* **Exercise instructions**
A: From the report on the law lecture, transcribe the passage from "Later, Professor Dr." to "concluded shortly thereafter.".
B: Answer these from the report on the law lecture:
(i) Who was the keynote speaker, and what post did he hold?
(ii) About how many law students attended the event?
(iii) According to Dr. Md. Mizanur Rahman, what is clinical education in Bangladesh confined to?

The goal of legal education is to create ‘rebellious lawyers’ who would gradually emerge as the community organisers in the future, said Professor Dr. Md. Mizanur Rahman in a law lecture held at University of Dhaka on 21st March, 2018. He urged the law students to be empathetic to the poor, deprived and suffered community for establishing justice. ‘Don't be a leader yourself, create leaders!’, he motivated the sophomore students.
The law lecture on clinical legal education and access to justice was organised by the Department of Law, University of Dhaka, as part of the previously initiated regular lecture series. Professor Dr. Srikrishna Deva Rao, Vice Chancellor, National Law University Odisha, India was the keynote speaker of the lecture. Around 200 law students and other distinguished guests adorned the event.
The law lecture was graced with the presence of Professor Dr. Naima Huq, Chairman, Department of Law, University of Dhaka, Professor Dr. Md. Rahmat Ullah, Dean, Faculty of Law, University of Dhaka, Dr. Md. Mizanur Rahman, Professor of Law, University of Dhaka, Dr. Shahnaz Huda, Professor of Law, University of Dhaka, and other respected faculty members.
At the very onset, Professor Dr. Naima Huq, warmly welcomed Professor Dr. Srikrishna Deva Rao, and then he was presented with a token of appreciation by Professor Dr. Md. Mizanur Rahman. Later on, Dr. Rao was invited to deliver his lecture by Mohammad Golam Sarwar, lecturer in law, University of Dhaka, who was the mo0derator of the event.
Dr. Rao shed light on the development of legal education in India, precisely focusing on a time line between the late 1970 and early 1980 period. He further discussed how clinical education was integrated with the curriculum as a compulsory course. Professor Dr. Srikrishna Deva Rao initially posed a question on the purpose of legal education. He then answered how the concept of ‘thinking like a lawyer’ transformed into ‘thinking like a client’ as the goal of legal education. He explained how that concept ultimately shifted into the idea of demystification of law- making it more people friendly.
Dr. Rao emphasised on the importance of clinical education which is learning by doing, opposite to the bookish academic education. He spoke briefly on how the clinical education developed as a result of the combined efforts put by the lawyers, the judges and the academia, in India.
Later, Professor Dr. Md. Mizanur Rahman was invited to share his experience of legal education in Bangladesh. He credited India for being able to produce many world class lawyers. At the same time, he also pointed out the flaws in their system of clinical education. Dr. Rahman thinks that the focus should be on bringing fundamental changes, exactly where Bangladesh has gained the momentum. However, in comparison to India’s diverse compulsory and non-compulsory courses, the clinical education in Bangladesh is confined only to trial and advocacy, he added. Dr. Md. Mizanur Rahman addressed the limitations of legal clinics and the educational development in our country and raised the necessary concerns.
Dr. Md. Rahmat Ullah acknowledged everyone's participation and the event was concluded shortly thereafter.
The event covered by Raihan Rahman Rafid, student of Department of Law, University of Dhaka.

* **Data for analysis**
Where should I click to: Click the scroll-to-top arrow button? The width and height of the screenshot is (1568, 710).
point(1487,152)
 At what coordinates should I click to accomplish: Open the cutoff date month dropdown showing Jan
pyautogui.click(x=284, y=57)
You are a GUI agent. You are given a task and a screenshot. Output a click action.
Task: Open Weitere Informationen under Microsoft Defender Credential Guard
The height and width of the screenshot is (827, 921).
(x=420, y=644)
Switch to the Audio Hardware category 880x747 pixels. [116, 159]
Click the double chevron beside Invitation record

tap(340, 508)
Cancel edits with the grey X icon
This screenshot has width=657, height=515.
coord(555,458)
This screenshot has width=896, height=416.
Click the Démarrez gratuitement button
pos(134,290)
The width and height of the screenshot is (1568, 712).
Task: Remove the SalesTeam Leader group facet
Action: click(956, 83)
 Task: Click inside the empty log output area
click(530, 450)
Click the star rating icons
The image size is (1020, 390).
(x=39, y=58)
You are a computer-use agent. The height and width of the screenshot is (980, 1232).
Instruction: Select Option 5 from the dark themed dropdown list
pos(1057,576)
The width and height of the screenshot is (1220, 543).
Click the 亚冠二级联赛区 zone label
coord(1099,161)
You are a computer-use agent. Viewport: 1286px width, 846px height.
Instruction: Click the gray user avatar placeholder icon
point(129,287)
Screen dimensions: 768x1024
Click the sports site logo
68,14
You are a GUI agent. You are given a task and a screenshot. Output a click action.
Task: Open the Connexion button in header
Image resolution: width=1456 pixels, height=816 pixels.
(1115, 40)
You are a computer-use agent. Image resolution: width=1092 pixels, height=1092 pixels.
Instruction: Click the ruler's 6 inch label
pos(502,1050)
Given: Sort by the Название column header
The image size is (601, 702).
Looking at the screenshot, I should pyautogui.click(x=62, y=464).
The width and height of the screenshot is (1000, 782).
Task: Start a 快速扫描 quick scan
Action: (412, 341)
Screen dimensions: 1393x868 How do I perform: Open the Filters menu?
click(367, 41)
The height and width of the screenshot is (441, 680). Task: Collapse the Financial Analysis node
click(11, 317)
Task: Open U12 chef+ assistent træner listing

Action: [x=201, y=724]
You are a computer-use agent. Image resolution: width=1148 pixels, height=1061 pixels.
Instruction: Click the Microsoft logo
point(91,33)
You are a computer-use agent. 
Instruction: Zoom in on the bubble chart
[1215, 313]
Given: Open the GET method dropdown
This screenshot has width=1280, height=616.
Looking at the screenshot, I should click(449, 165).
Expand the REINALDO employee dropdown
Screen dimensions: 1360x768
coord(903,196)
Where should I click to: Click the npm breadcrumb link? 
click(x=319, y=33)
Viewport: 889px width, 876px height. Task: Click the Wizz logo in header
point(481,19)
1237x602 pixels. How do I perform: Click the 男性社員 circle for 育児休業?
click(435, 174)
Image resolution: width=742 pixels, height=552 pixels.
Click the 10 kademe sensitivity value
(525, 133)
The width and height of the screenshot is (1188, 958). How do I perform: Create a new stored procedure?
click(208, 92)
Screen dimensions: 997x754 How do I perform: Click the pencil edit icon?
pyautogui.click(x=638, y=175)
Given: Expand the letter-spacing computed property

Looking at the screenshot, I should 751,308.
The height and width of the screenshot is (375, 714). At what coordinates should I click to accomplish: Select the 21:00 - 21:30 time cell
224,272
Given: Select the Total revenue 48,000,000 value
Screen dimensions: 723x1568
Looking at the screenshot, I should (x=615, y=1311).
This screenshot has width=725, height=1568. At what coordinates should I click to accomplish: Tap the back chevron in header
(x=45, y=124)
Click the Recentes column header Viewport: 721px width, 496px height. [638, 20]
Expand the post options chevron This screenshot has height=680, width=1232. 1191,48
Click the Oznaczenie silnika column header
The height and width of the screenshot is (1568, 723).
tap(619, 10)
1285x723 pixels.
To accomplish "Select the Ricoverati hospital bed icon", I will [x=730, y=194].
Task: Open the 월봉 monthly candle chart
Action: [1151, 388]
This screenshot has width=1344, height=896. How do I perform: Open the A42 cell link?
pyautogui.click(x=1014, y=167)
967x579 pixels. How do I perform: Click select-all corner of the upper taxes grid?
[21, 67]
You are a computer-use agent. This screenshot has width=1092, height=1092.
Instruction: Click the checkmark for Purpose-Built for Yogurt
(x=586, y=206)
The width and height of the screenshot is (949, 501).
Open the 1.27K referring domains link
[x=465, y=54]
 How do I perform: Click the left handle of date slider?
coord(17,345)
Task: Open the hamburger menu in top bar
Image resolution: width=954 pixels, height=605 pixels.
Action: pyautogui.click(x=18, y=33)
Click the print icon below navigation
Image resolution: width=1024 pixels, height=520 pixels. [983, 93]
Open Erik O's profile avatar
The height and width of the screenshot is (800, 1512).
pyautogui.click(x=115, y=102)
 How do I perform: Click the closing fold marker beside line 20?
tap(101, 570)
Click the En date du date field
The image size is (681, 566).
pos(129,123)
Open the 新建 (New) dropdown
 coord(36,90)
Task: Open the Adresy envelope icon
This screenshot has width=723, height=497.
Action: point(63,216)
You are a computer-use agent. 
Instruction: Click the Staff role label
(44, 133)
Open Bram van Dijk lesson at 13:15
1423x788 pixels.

* **Results of the tasks**
A:
Later, Professor Dr. Md. Mizanur Rahman was invited to share his experience of legal education in Bangladesh. He credited India for being able to produce many world class lawyers. At the same time, he also pointed out the flaws in their system of clinical education. Dr. Rahman thinks that the focus should be on bringing fundamental changes, exactly where Bangladesh has gained the momentum. However, in comparison to India’s diverse compulsory and non-compulsory courses, the clinical education in Bangladesh is confined only to trial and advocacy, he added. Dr. Md. Mizanur Rahman addressed the limitations of legal clinics and the educational development in our country and raised the necessary concerns.
Dr. Md. Rahmat Ullah acknowledged everyone's participation and the event was concluded shortly thereafter.

B:
(i) Professor Dr. Srikrishna Deva Rao, Vice Chancellor, National Law University Odisha, India
(ii) Around 200
(iii) Trial and advocacy